O presidente Luiz Inácio Lula da Silva (PT) e o presidente da Câmara dos Deputados, Hugo Motta (Republicanos-PB), chegaram a um acordo sobre a Proposta de Emenda à Constituição (PEC) que prevê o fim da escala 6×1. A definição ocorreu nesta segunda-feira (25) e estabelece que a transição para a jornada de trabalho 5×2 começará ainda em 2026.
Segundo o ministro do Trabalho, Luiz Marinho, a proposta prevê que, até 60 dias após a promulgação da PEC, os trabalhadores já passem a ter dois dias de folga por semana e uma redução imediata de duas horas na jornada semanal. Em até 12 meses, outras duas horas serão retiradas da carga horária, completando a redução de 44 para 40 horas semanais em um prazo máximo de 14 meses, sem cortes salariais.

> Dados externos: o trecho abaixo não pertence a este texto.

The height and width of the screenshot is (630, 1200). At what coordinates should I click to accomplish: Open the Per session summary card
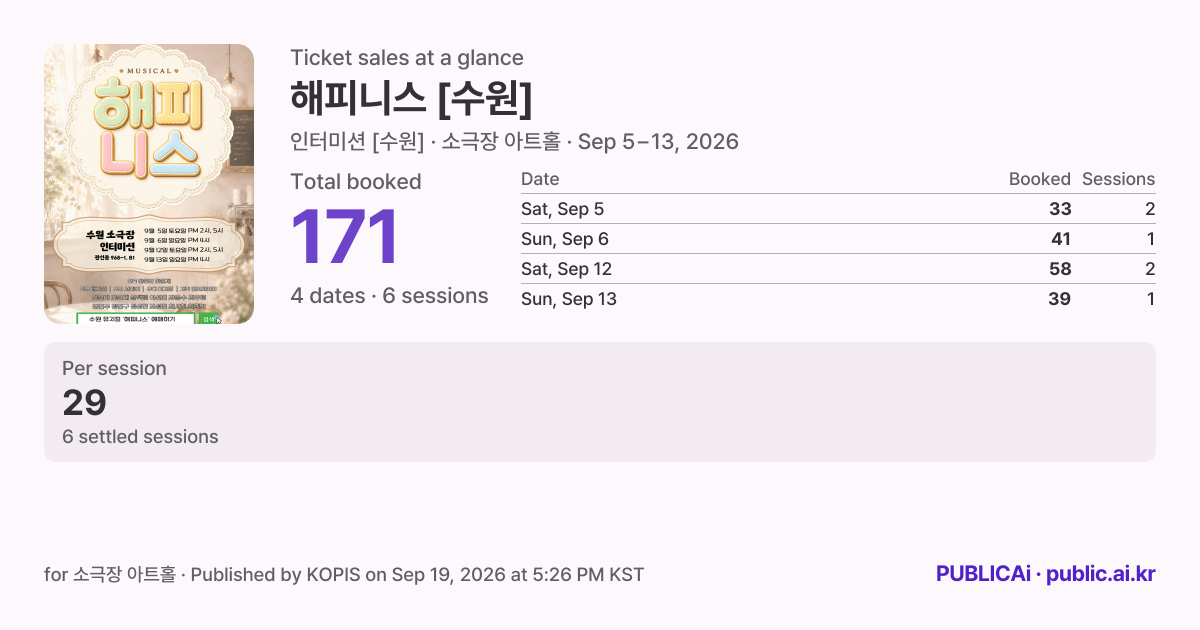coord(600,402)
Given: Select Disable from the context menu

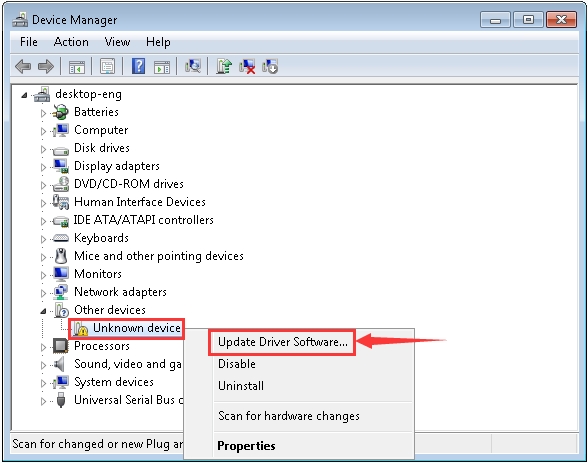Looking at the screenshot, I should (x=237, y=364).
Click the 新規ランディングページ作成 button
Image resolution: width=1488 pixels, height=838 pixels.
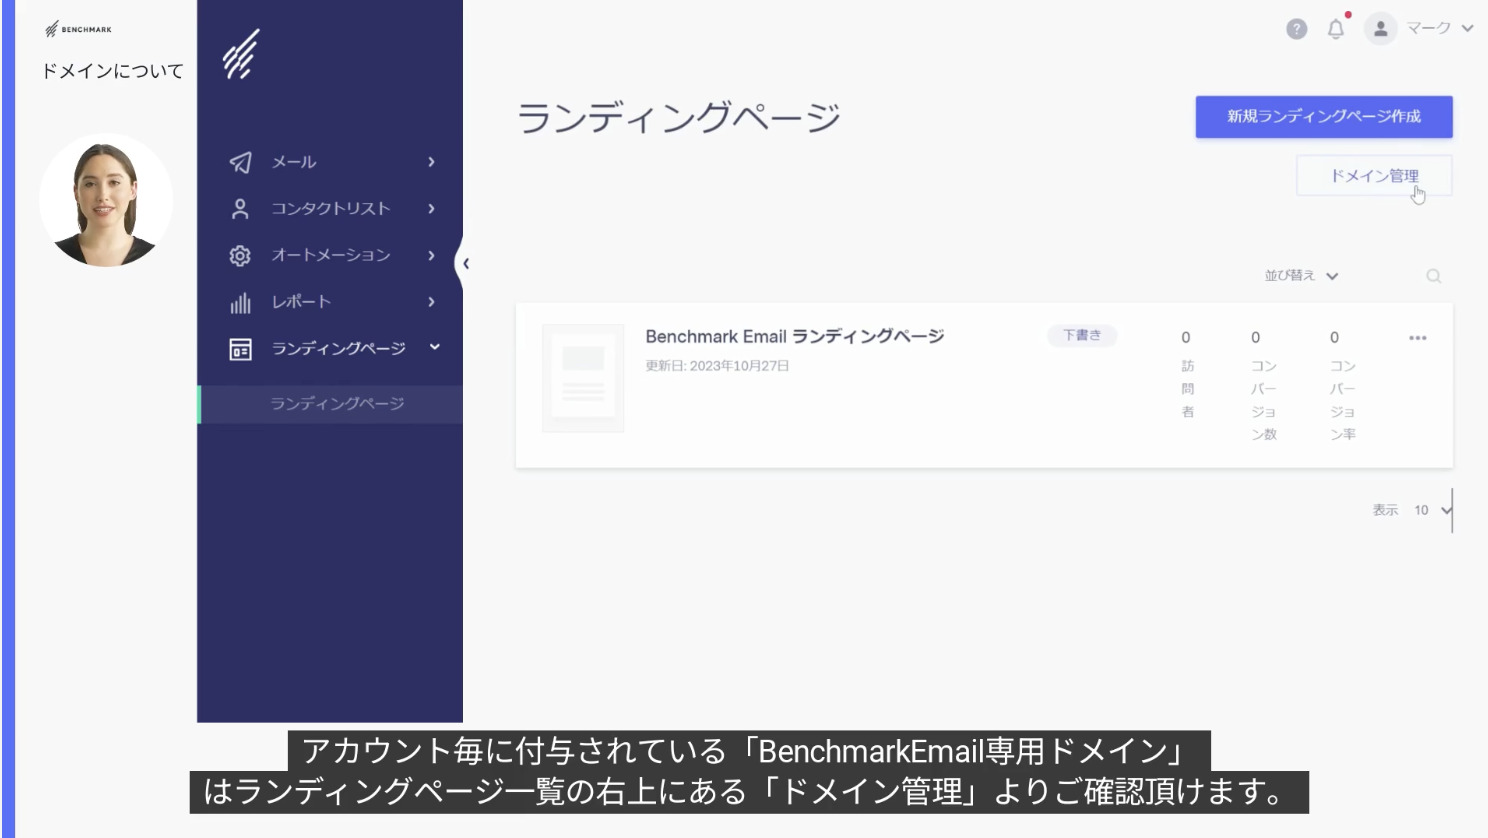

O texto também determina que uma das folgas seja concedida preferencialmente aos domingos, enquanto a segunda poderá ser definida mediante acordo entre empregador e empregado. Para Hugo Motta, o modelo busca equilibrar os interesses dos trabalhadores e do setor produtivo. “Isso atende a um apelo da classe trabalhadora, também escuta o setor produtivo e dá um tempo para que os setores possam se organizar”, afirmou.
Outro ponto incluído no relatório do deputado Léo Prates (Republicanos-BA) estabelece que trabalhadores com carteira assinada que recebam até cerca de R$ 23 mil mensais — equivalente a dois tetos e meio do INSS — não ficarão sujeitos a regras específicas de escala, mantendo apenas o limite de 40 horas semanais. A medida, segundo o relator, pretende estimular a migração de profissionais contratados como Pessoa Jurídica (PJ) para o regime da CLT.
A proposta ainda prevê a discussão de medidas de apoio aos microempreendedores individuais (MEIs), que atualmente podem contratar apenas um funcionário. A expectativa é que a PEC abra espaço para futuras mudanças na legislação, permitindo maior flexibilidade para pequenos negócios. A votação do texto no plenário da Câmara está prevista para esta quinta-feira (28).